Fake IDs are basically synonymous with the college experience. Hailing from high schools around the country, incoming freshmen are eager to attend their first keg party and drink beer until the word “sober” becomes a distant concept in their minds.

But it’s not just freshmen who thrive on intoxicated Fridays nights and Saturday mornings spent piecing together the previous night. All underage college students are ready to spread their socialite wings and venture into local bars with classmates – and they do so with fake IDs.

Identity document forgery is a crime, punishable by law. At the very least, the person charged with this felony can lose his/her driver’s license for a year and be required to pay a large fine.

However, few students are aware of these consequences; the recent investigation of a Fairfield student allegedly creating fake IDs shows just that.

This practice has become so common, largely because the legal drinking age in the United States is 21, unlike most other countries.

According to the International Center for Alcohol Policies, the United States is joined only by Egypt, Honduras, Samoa and the Solomon Islands with this age restriction.

Forgery should never be condoned by one’s peers, but it is an unfortunate reality when 18-year-olds can fight for their country and elect its president but are barred from consuming alcohol. It is also no wonder that teenagers – beginning in their middle school years – raid dad’s whiskey stash or mom’s wine cabinet the minute their parents leave the house.
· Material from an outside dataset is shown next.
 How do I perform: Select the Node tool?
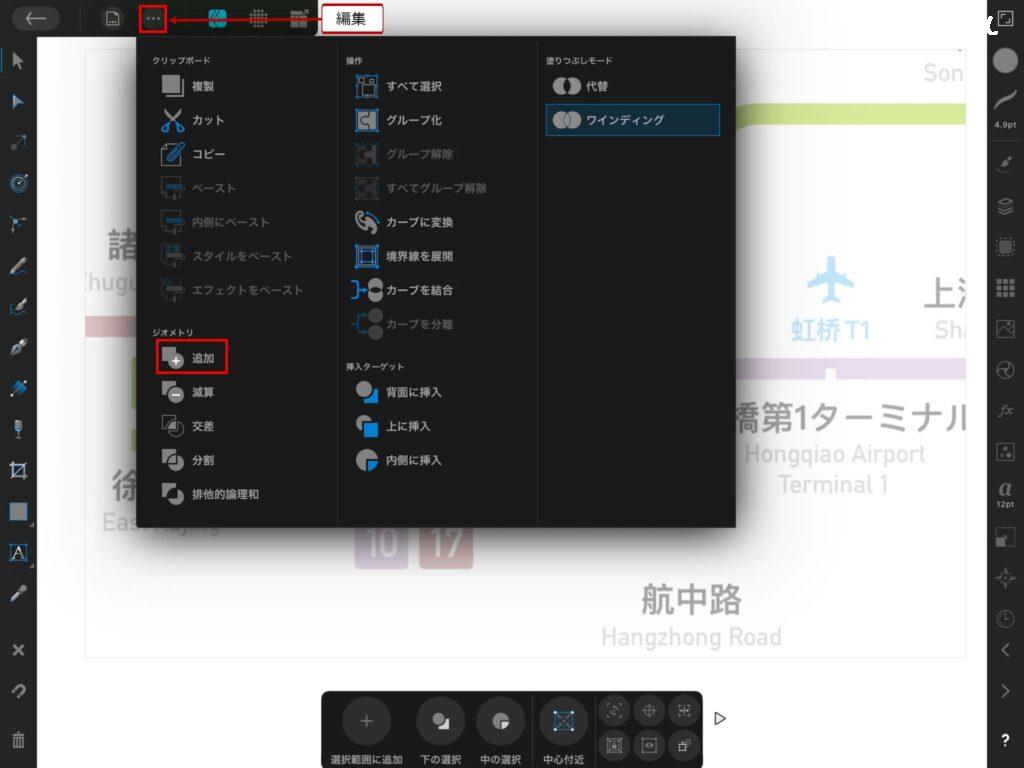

Just like the Prohibition years forced individuals to secretly create speakeasies for alcohol consumption, so too will a high legal drinking age encourage the making of fake IDs.

Watching students carry their intoxicated friends – some of whom are completely unable to walk – to the Health Center on a Saturday night is never a pleasing sight. In fact, it is downright worrisome.

These students’ lives are at risk each time they indulge in binge drinking. But one must wonder if weekend hospital visits would be reduced if the drinking age were too.